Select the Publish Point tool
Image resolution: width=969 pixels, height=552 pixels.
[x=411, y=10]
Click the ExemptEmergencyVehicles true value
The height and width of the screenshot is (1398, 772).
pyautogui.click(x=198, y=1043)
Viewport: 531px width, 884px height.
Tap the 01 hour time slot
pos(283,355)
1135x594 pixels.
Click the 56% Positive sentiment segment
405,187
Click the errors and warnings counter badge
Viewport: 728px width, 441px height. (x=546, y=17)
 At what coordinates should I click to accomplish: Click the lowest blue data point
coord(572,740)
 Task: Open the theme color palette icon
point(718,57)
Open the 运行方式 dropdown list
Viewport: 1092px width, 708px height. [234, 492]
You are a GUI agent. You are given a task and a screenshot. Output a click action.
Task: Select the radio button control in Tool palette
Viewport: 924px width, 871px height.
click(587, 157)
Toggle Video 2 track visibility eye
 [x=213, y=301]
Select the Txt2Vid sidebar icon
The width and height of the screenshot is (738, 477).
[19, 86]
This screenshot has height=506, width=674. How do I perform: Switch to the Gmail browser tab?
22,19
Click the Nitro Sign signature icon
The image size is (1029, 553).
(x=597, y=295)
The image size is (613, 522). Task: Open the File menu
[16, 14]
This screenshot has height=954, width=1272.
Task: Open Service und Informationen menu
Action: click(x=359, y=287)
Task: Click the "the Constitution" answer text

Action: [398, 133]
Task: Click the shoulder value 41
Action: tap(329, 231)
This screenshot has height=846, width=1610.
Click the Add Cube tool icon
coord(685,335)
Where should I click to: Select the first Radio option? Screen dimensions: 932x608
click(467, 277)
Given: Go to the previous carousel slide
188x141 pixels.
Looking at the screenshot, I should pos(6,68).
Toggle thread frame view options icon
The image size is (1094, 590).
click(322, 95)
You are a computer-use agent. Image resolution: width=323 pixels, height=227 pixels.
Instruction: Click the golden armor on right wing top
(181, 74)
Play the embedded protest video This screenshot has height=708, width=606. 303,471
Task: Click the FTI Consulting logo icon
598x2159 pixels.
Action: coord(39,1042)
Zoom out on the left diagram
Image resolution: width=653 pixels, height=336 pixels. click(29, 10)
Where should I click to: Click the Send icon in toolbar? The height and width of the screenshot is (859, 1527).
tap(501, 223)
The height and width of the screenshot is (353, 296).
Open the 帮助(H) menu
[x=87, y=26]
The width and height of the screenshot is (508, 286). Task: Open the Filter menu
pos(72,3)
====================
Return all of the material above, reproducing every line without a single change.

Solution below —
Select the Publish Point tool
Image resolution: width=969 pixels, height=552 pixels.
[x=411, y=10]
Click the ExemptEmergencyVehicles true value
The height and width of the screenshot is (1398, 772).
pyautogui.click(x=198, y=1043)
Viewport: 531px width, 884px height.
Tap the 01 hour time slot
pos(283,355)
1135x594 pixels.
Click the 56% Positive sentiment segment
405,187
Click the errors and warnings counter badge
Viewport: 728px width, 441px height. (x=546, y=17)
 At what coordinates should I click to accomplish: Click the lowest blue data point
coord(572,740)
 Task: Open the theme color palette icon
point(718,57)
Open the 运行方式 dropdown list
Viewport: 1092px width, 708px height. [234, 492]
You are a GUI agent. You are given a task and a screenshot. Output a click action.
Task: Select the radio button control in Tool palette
Viewport: 924px width, 871px height.
click(587, 157)
Toggle Video 2 track visibility eye
 [x=213, y=301]
Select the Txt2Vid sidebar icon
The width and height of the screenshot is (738, 477).
[19, 86]
This screenshot has height=506, width=674. How do I perform: Switch to the Gmail browser tab?
22,19
Click the Nitro Sign signature icon
The image size is (1029, 553).
(x=597, y=295)
The image size is (613, 522). Task: Open the File menu
[16, 14]
This screenshot has height=954, width=1272.
Task: Open Service und Informationen menu
Action: click(x=359, y=287)
Task: Click the "the Constitution" answer text

Action: [398, 133]
Task: Click the shoulder value 41
Action: tap(329, 231)
This screenshot has height=846, width=1610.
Click the Add Cube tool icon
coord(685,335)
Where should I click to: Select the first Radio option? Screen dimensions: 932x608
click(467, 277)
Given: Go to the previous carousel slide
188x141 pixels.
Looking at the screenshot, I should pos(6,68).
Toggle thread frame view options icon
The image size is (1094, 590).
click(322, 95)
You are a computer-use agent. Image resolution: width=323 pixels, height=227 pixels.
Instruction: Click the golden armor on right wing top
(181, 74)
Play the embedded protest video This screenshot has height=708, width=606. 303,471
Task: Click the FTI Consulting logo icon
598x2159 pixels.
Action: coord(39,1042)
Zoom out on the left diagram
Image resolution: width=653 pixels, height=336 pixels. click(29, 10)
Where should I click to: Click the Send icon in toolbar? The height and width of the screenshot is (859, 1527).
tap(501, 223)
The height and width of the screenshot is (353, 296).
Open the 帮助(H) menu
[x=87, y=26]
The width and height of the screenshot is (508, 286). Task: Open the Filter menu
pos(72,3)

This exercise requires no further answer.